Томас (Брыков) - страница 74

Так, нужный поворот направо.

— Ничего не меняется, — прошептал Тихоня.

Старые покосившиеся заборы с зарослями амброзии, вросшие в землю древние дома, печные закопченные трубы на шиферных крышах. Во дворах виноградники, растущие груши, яблони, абрикосы. Томас вдохнул знакомый до боли запах, и пусть перед ним был Коминтерновский тупик, но по сути или «по духу» перед ним открылся тот самый, родной его сердцу старый Городок.

Однажды крапленая карта судьбы Томаса легла так, что он был вынужден приехать сюда, на самый край света — в Донецкую степь. Это не заезженная метафора, а трезвая реальность тех давних лет. В те времена Никитовка была конечной станцией железной дороги «Никитовка-Львов». Дальше, до места жительства, надо было ехать на телегах, тарантасах, кибитках по грунтовой дороге. Перебравшись сюда, Томас мог бы рискнуть, выбрав светлый дом с палисадником, гувернанткой, чтобы прибирала и готовила — Тоня позаботилась бы, но... Он тогда скрывался, и ему пришлось стать невидимым, незаметным, как придорожная пыль. Он испарился, сжался до атома. Тихоня влился в людской поток, прущий подобно паводку весной со всех сторон на Донбасс. Это был вопрос жизни и смерти. А где лучше всего спрятаться от всевидящих вражеских глаз? Правильно — под землей. Поселился на «восьмом» руднике. Там же, на «Альфреде», так называлась шахта, и работал. Сначала был выжигателем, сменным кочегаром, а затем лампоносом, осланцовщиком, помощником коногона. Было ему тогда четырнадцать лет. Забойщиком, проходчиком и горноспасателем Томас стал уже после Революции.

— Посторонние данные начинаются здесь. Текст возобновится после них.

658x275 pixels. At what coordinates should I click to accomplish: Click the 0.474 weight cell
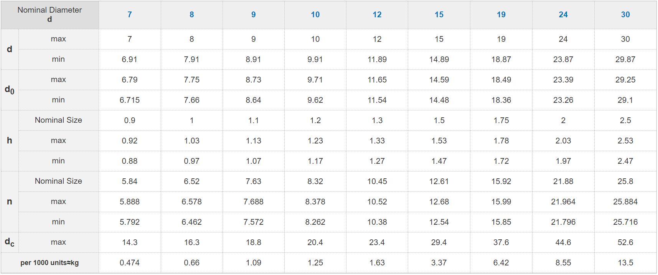pos(130,263)
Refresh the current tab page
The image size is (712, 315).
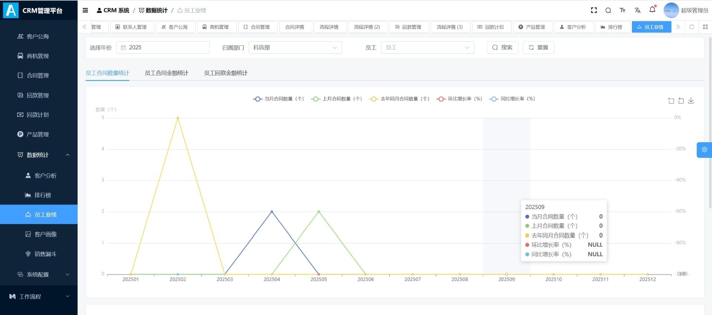692,27
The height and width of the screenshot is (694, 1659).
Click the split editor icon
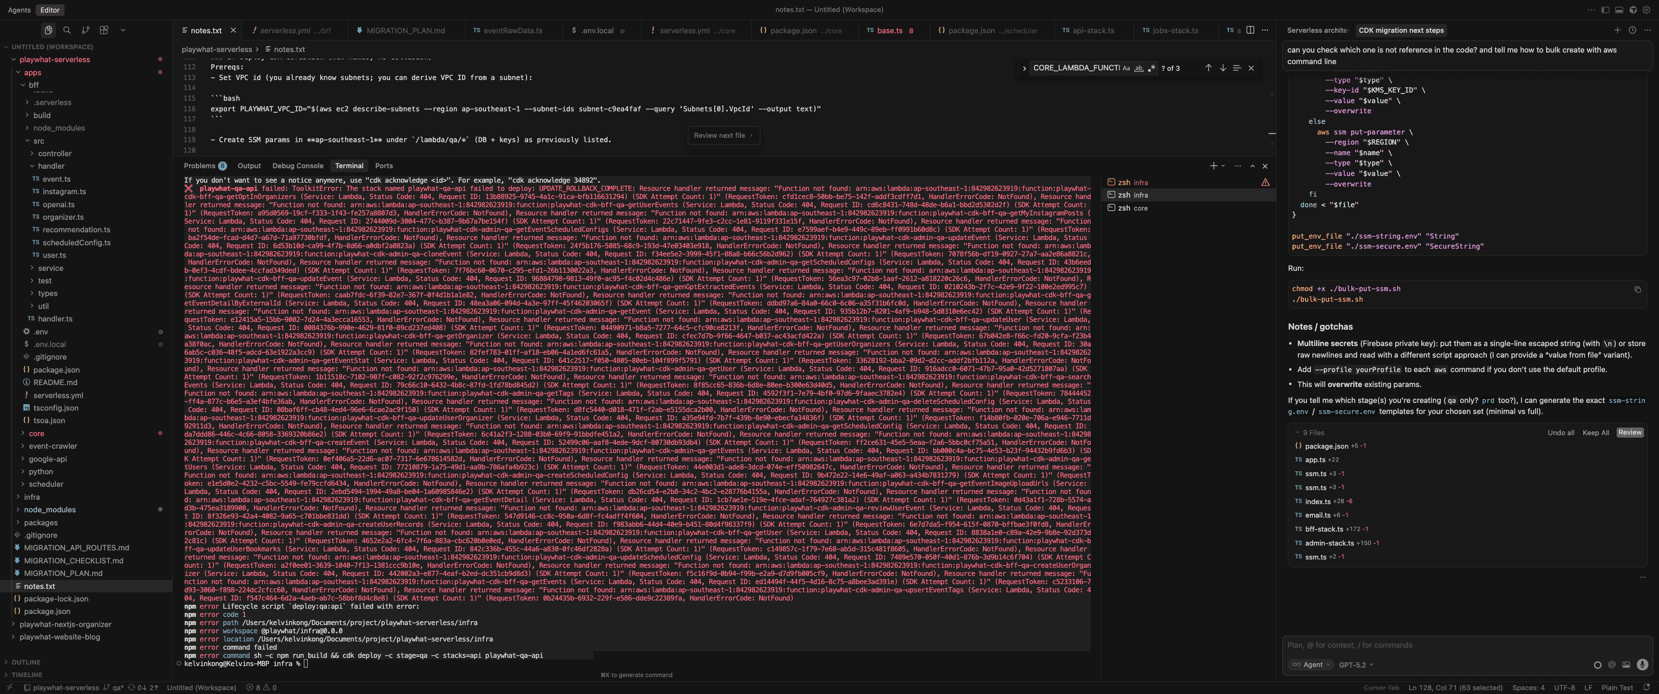click(1250, 30)
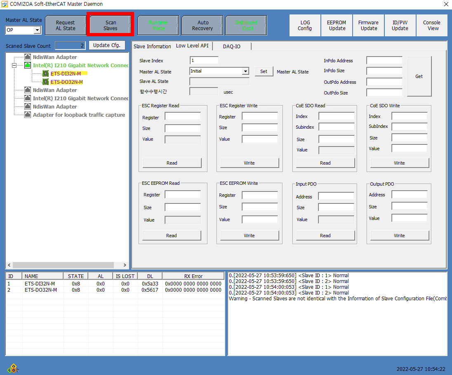This screenshot has width=452, height=375.
Task: Open the Master AL State OP dropdown
Action: [x=37, y=30]
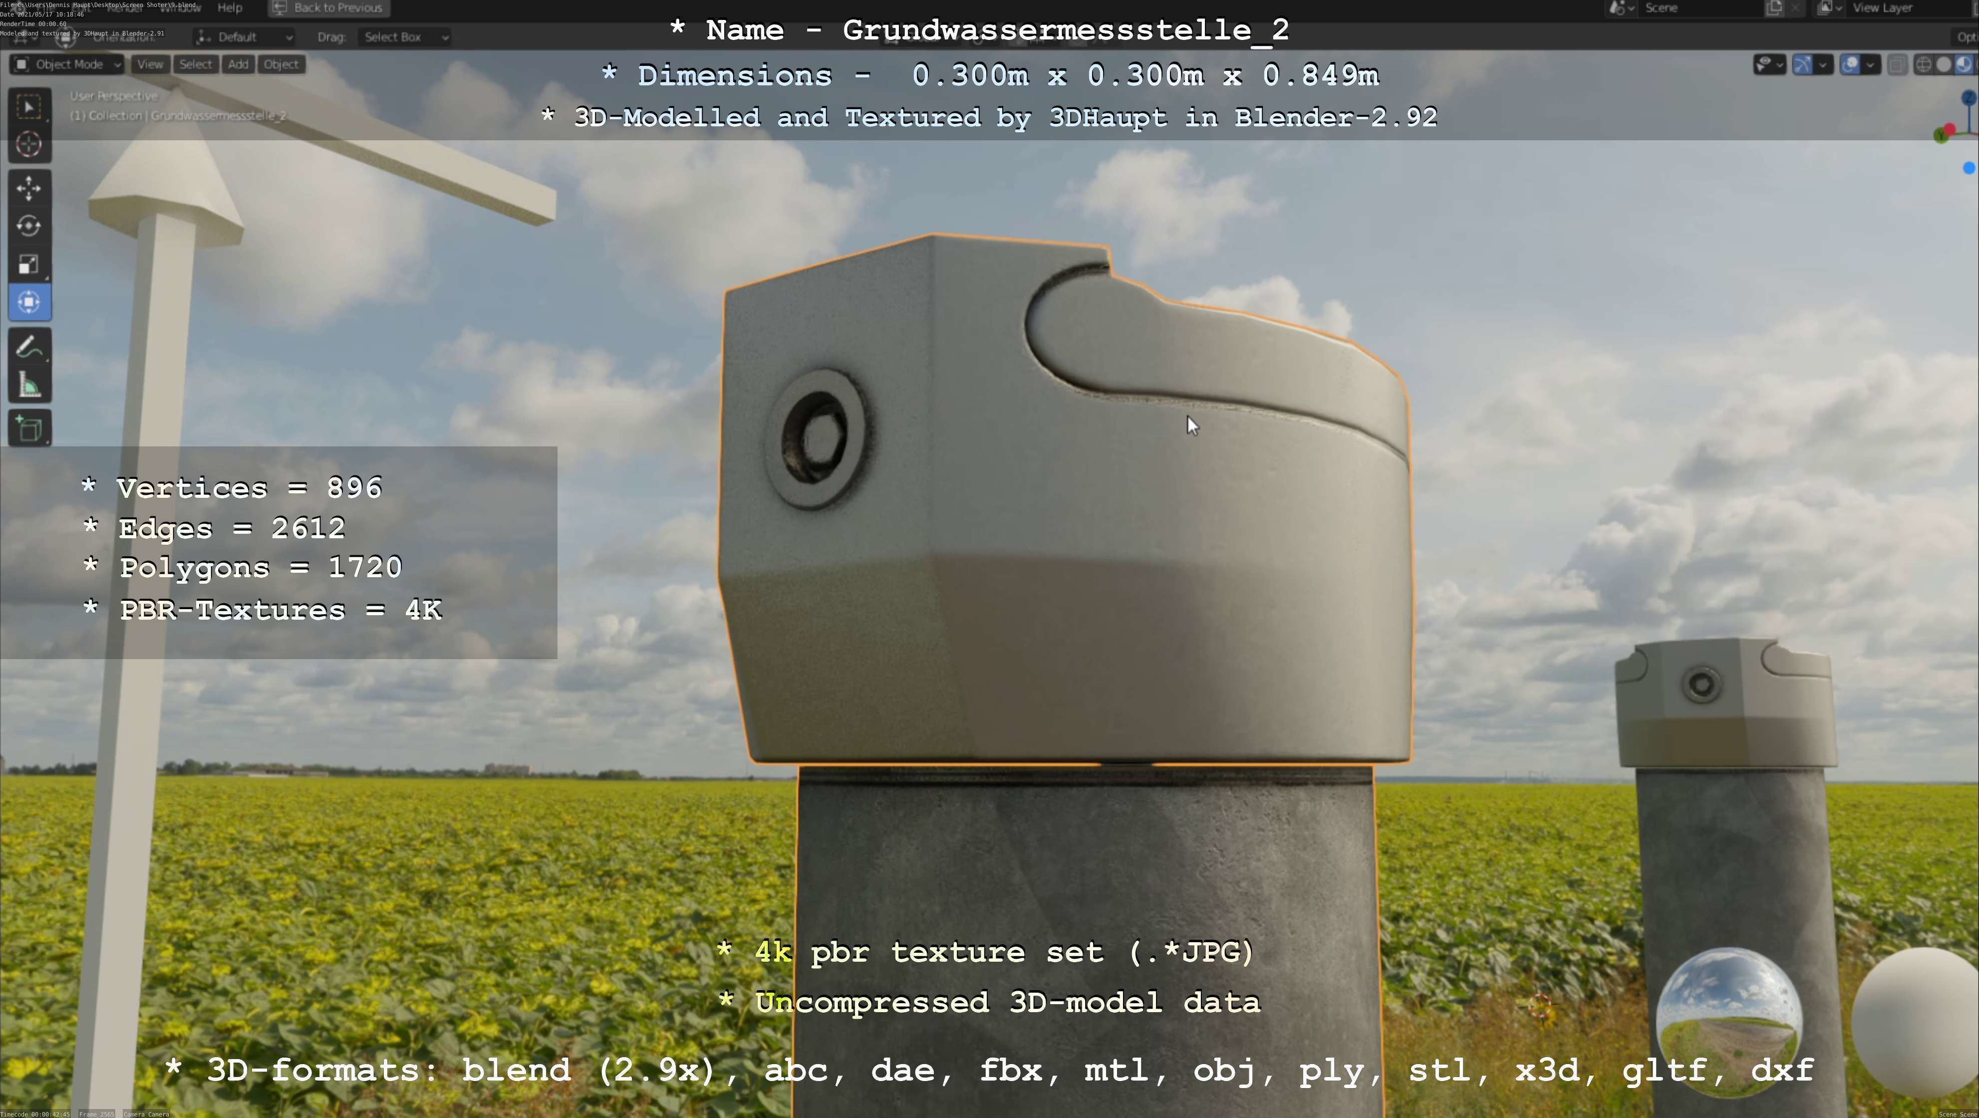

То были легендарные времена, достойные барона Мюнхгаузена, когда жители Городка подвиги совершали чаще, чем ходили в церковь. То была эпоха борьбы с закостеневшим капиталистическим прошлым, Собачовками, Шанхаями. В конце двадцатых на субботниках всем миром ломали бараки, землянки, сараи и шахтерские мазанки. Однажды сносили центральную конюшню. Стены покосились, крыша со скрипом и уханьем обрушилась и вдруг под ноги людям бросились тысячи крыс. Хвостатых тварей было так много, что на какой-то миг вся земля стала серой... То-то у девок была истерика...

Разобрав халупы и бараки по кирпичику, по досточке, горожане построили бульвары, кафе и танцплощадки. Несколько землянок оставили, накрыв их стеклянным куполом, — показывать пионерам. Думали, с прошлым покончили навсегда, но Шанхай оказался живуч. После войны вылез в другом месте, с этим же названием и духом. Его тоже перепахали и для верности, как осиновые колья, вогнали в его тело бетонные сваи... Но... Стоит отойти от бульвара и вот — стоишь на пороге своего умершего вчера. Ручьи шахтной воды, пробивающие себе русла в жужелке; в канавах ржавые консервные банки, разбитые бутылки, четвертованные тельца пупсиков, размокшие пачки сигарет, пыль, грязь, удушливый химический запах.